TASK OBJECTIVE:
Revise the listing below by replacing each occurrence of "dropdown" with "drop-down list" and leaving every other part unchanged.
----
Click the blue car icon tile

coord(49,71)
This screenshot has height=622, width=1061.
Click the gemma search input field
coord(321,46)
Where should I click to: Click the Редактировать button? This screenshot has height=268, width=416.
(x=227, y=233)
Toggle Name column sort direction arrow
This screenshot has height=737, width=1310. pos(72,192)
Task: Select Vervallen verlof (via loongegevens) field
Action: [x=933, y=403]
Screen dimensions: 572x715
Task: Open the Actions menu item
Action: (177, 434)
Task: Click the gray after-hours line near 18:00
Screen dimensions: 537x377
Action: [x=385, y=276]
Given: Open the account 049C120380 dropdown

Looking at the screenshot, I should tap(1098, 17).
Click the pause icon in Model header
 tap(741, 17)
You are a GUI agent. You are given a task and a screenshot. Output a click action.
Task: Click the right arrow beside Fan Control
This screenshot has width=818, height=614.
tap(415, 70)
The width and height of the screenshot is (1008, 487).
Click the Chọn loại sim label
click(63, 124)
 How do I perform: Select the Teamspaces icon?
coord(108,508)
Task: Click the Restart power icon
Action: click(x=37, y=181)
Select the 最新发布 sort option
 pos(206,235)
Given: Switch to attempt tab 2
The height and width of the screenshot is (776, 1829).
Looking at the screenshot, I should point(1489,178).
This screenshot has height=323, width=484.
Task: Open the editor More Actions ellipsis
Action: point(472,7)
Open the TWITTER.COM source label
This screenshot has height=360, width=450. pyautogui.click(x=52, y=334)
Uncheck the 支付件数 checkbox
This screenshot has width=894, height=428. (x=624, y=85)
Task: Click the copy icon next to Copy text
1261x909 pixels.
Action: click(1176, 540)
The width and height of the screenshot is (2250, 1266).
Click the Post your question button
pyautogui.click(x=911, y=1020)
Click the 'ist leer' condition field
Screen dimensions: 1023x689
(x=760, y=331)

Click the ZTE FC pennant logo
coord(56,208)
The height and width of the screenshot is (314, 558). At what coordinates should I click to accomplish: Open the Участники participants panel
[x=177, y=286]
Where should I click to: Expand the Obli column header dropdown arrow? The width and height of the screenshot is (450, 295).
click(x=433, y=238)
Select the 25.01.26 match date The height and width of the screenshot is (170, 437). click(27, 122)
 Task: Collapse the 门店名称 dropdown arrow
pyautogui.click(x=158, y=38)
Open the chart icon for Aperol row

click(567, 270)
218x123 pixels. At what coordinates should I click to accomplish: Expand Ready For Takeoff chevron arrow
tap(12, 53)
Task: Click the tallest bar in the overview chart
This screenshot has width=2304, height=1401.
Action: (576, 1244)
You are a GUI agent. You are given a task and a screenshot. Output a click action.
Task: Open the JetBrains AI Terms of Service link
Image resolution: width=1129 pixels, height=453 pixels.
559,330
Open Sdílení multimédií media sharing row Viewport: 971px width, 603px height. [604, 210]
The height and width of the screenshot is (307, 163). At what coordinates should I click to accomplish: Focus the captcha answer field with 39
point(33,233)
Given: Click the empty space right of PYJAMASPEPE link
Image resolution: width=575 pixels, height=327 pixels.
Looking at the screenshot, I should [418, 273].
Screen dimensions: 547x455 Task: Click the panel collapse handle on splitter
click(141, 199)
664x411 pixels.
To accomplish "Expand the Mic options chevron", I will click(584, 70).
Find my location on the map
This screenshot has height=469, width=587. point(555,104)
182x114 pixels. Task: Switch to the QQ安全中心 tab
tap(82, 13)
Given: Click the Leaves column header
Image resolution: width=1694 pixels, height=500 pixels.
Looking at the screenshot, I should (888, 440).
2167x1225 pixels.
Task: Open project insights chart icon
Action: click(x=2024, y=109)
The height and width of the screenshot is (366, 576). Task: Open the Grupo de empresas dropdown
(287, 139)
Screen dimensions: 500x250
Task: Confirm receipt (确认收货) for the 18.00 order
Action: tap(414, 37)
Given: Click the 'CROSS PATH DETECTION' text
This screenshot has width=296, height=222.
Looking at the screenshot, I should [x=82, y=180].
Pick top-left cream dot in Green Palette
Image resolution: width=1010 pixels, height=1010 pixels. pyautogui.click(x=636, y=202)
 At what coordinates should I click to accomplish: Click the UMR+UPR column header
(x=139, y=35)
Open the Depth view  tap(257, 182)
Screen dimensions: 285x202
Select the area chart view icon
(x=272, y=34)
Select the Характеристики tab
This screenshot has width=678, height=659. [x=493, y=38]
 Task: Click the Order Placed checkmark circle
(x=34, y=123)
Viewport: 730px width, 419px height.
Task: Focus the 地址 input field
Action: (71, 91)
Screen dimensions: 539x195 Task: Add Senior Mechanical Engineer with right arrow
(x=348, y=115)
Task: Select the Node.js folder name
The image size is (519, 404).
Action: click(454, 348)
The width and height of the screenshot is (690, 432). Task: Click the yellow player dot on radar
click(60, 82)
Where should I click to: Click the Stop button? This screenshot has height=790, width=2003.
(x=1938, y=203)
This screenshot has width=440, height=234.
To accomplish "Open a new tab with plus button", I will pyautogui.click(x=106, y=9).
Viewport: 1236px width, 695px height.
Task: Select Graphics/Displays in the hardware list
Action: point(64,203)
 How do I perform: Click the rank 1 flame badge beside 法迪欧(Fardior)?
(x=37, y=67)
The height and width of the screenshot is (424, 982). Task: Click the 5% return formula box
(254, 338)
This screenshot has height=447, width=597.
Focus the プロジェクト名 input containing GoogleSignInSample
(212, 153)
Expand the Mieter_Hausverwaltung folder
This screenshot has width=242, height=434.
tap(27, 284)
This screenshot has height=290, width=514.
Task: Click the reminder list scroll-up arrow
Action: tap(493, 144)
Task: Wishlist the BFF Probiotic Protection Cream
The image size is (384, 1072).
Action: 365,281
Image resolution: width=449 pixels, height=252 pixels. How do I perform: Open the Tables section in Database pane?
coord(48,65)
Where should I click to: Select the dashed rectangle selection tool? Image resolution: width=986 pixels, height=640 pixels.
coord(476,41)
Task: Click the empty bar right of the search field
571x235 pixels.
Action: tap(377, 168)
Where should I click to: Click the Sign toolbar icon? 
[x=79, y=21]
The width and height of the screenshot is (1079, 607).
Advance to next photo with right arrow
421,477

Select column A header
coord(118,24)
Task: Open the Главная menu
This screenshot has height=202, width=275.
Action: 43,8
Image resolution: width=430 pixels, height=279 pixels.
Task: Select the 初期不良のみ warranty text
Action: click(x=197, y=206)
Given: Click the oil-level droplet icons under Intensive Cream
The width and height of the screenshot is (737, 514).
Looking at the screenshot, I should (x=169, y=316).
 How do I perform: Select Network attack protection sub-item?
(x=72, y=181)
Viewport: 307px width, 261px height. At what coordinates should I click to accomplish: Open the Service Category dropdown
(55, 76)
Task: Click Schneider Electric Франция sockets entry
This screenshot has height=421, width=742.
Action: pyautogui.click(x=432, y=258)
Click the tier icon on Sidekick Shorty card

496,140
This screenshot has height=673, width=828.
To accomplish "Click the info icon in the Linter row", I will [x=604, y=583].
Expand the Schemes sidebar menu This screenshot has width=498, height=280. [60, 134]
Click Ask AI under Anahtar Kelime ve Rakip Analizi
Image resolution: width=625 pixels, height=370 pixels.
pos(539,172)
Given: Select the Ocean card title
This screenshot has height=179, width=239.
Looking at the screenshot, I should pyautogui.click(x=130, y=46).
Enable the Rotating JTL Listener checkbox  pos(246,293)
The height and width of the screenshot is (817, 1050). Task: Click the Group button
----
ANSWER TO THE EXERCISE:
Click the blue car icon tile

coord(49,71)
This screenshot has height=622, width=1061.
Click the gemma search input field
coord(321,46)
Where should I click to: Click the Редактировать button? This screenshot has height=268, width=416.
(x=227, y=233)
Toggle Name column sort direction arrow
This screenshot has height=737, width=1310. pos(72,192)
Task: Select Vervallen verlof (via loongegevens) field
Action: [x=933, y=403]
Screen dimensions: 572x715
Task: Open the Actions menu item
Action: (177, 434)
Task: Click the gray after-hours line near 18:00
Screen dimensions: 537x377
Action: [x=385, y=276]
Given: Open the account 049C120380 drop-down list

Looking at the screenshot, I should tap(1098, 17).
Click the pause icon in Model header
 tap(741, 17)
You are a GUI agent. You are given a task and a screenshot. Output a click action.
Task: Click the right arrow beside Fan Control
This screenshot has width=818, height=614.
tap(415, 70)
The width and height of the screenshot is (1008, 487).
Click the Chọn loại sim label
click(63, 124)
 How do I perform: Select the Teamspaces icon?
coord(108,508)
Task: Click the Restart power icon
Action: click(x=37, y=181)
Select the 最新发布 sort option
 pos(206,235)
Given: Switch to attempt tab 2
The height and width of the screenshot is (776, 1829).
Looking at the screenshot, I should point(1489,178).
This screenshot has height=323, width=484.
Task: Open the editor More Actions ellipsis
Action: point(472,7)
Open the TWITTER.COM source label
This screenshot has height=360, width=450. pyautogui.click(x=52, y=334)
Uncheck the 支付件数 checkbox
This screenshot has width=894, height=428. (x=624, y=85)
Task: Click the copy icon next to Copy text
1261x909 pixels.
Action: click(1176, 540)
The width and height of the screenshot is (2250, 1266).
Click the Post your question button
pyautogui.click(x=911, y=1020)
Click the 'ist leer' condition field
Screen dimensions: 1023x689
(x=760, y=331)

Click the ZTE FC pennant logo
coord(56,208)
The height and width of the screenshot is (314, 558). At what coordinates should I click to accomplish: Open the Участники participants panel
[x=177, y=286]
Where should I click to: Expand the Obli column header drop-down list arrow? The width and height of the screenshot is (450, 295).
click(x=433, y=238)
Select the 25.01.26 match date The height and width of the screenshot is (170, 437). click(27, 122)
 Task: Collapse the 门店名称 drop-down list arrow
pyautogui.click(x=158, y=38)
Open the chart icon for Aperol row

click(567, 270)
218x123 pixels. At what coordinates should I click to accomplish: Expand Ready For Takeoff chevron arrow
tap(12, 53)
Task: Click the tallest bar in the overview chart
This screenshot has width=2304, height=1401.
Action: (576, 1244)
You are a GUI agent. You are given a task and a screenshot. Output a click action.
Task: Open the JetBrains AI Terms of Service link
Image resolution: width=1129 pixels, height=453 pixels.
559,330
Open Sdílení multimédií media sharing row Viewport: 971px width, 603px height. [604, 210]
The height and width of the screenshot is (307, 163). At what coordinates should I click to accomplish: Focus the captcha answer field with 39
point(33,233)
Given: Click the empty space right of PYJAMASPEPE link
Image resolution: width=575 pixels, height=327 pixels.
Looking at the screenshot, I should [418, 273].
Screen dimensions: 547x455 Task: Click the panel collapse handle on splitter
click(141, 199)
664x411 pixels.
To accomplish "Expand the Mic options chevron", I will click(584, 70).
Find my location on the map
This screenshot has height=469, width=587. point(555,104)
182x114 pixels. Task: Switch to the QQ安全中心 tab
tap(82, 13)
Given: Click the Leaves column header
Image resolution: width=1694 pixels, height=500 pixels.
Looking at the screenshot, I should (888, 440).
2167x1225 pixels.
Task: Open project insights chart icon
Action: click(x=2024, y=109)
The height and width of the screenshot is (366, 576). Task: Open the Grupo de empresas drop-down list
(287, 139)
Screen dimensions: 500x250
Task: Confirm receipt (确认收货) for the 18.00 order
Action: tap(414, 37)
Given: Click the 'CROSS PATH DETECTION' text
This screenshot has width=296, height=222.
Looking at the screenshot, I should [x=82, y=180].
Pick top-left cream dot in Green Palette
Image resolution: width=1010 pixels, height=1010 pixels. pyautogui.click(x=636, y=202)
 At what coordinates should I click to accomplish: Click the UMR+UPR column header
(x=139, y=35)
Open the Depth view  tap(257, 182)
Screen dimensions: 285x202
Select the area chart view icon
(x=272, y=34)
Select the Характеристики tab
This screenshot has width=678, height=659. [x=493, y=38]
 Task: Click the Order Placed checkmark circle
(x=34, y=123)
Viewport: 730px width, 419px height.
Task: Focus the 地址 input field
Action: (71, 91)
Screen dimensions: 539x195 Task: Add Senior Mechanical Engineer with right arrow
(x=348, y=115)
Task: Select the Node.js folder name
The image size is (519, 404).
Action: click(454, 348)
The width and height of the screenshot is (690, 432). Task: Click the yellow player dot on radar
click(60, 82)
Where should I click to: Click the Stop button? This screenshot has height=790, width=2003.
(x=1938, y=203)
This screenshot has width=440, height=234.
To accomplish "Open a new tab with plus button", I will pyautogui.click(x=106, y=9).
Viewport: 1236px width, 695px height.
Task: Select Graphics/Displays in the hardware list
Action: point(64,203)
 How do I perform: Click the rank 1 flame badge beside 法迪欧(Fardior)?
(x=37, y=67)
The height and width of the screenshot is (424, 982). Task: Click the 5% return formula box
(254, 338)
This screenshot has height=447, width=597.
Focus the プロジェクト名 input containing GoogleSignInSample
(212, 153)
Expand the Mieter_Hausverwaltung folder
This screenshot has width=242, height=434.
tap(27, 284)
This screenshot has height=290, width=514.
Task: Click the reminder list scroll-up arrow
Action: tap(493, 144)
Task: Wishlist the BFF Probiotic Protection Cream
The image size is (384, 1072).
Action: 365,281
Image resolution: width=449 pixels, height=252 pixels. How do I perform: Open the Tables section in Database pane?
coord(48,65)
Where should I click to: Select the dashed rectangle selection tool? Image resolution: width=986 pixels, height=640 pixels.
coord(476,41)
Task: Click the empty bar right of the search field
571x235 pixels.
Action: tap(377, 168)
Where should I click to: Click the Sign toolbar icon? 
[x=79, y=21]
The width and height of the screenshot is (1079, 607).
Advance to next photo with right arrow
421,477

Select column A header
coord(118,24)
Task: Open the Главная menu
This screenshot has height=202, width=275.
Action: 43,8
Image resolution: width=430 pixels, height=279 pixels.
Task: Select the 初期不良のみ warranty text
Action: click(x=197, y=206)
Given: Click the oil-level droplet icons under Intensive Cream
The width and height of the screenshot is (737, 514).
Looking at the screenshot, I should (x=169, y=316).
 How do I perform: Select Network attack protection sub-item?
(x=72, y=181)
Viewport: 307px width, 261px height. At what coordinates should I click to accomplish: Open the Service Category drop-down list
(55, 76)
Task: Click Schneider Electric Франция sockets entry
This screenshot has height=421, width=742.
Action: pyautogui.click(x=432, y=258)
Click the tier icon on Sidekick Shorty card

496,140
This screenshot has height=673, width=828.
To accomplish "Click the info icon in the Linter row", I will [x=604, y=583].
Expand the Schemes sidebar menu This screenshot has width=498, height=280. [60, 134]
Click Ask AI under Anahtar Kelime ve Rakip Analizi
Image resolution: width=625 pixels, height=370 pixels.
pos(539,172)
Given: Select the Ocean card title
This screenshot has height=179, width=239.
Looking at the screenshot, I should pyautogui.click(x=130, y=46).
Enable the Rotating JTL Listener checkbox  pos(246,293)
The height and width of the screenshot is (817, 1050). Task: Click the Group button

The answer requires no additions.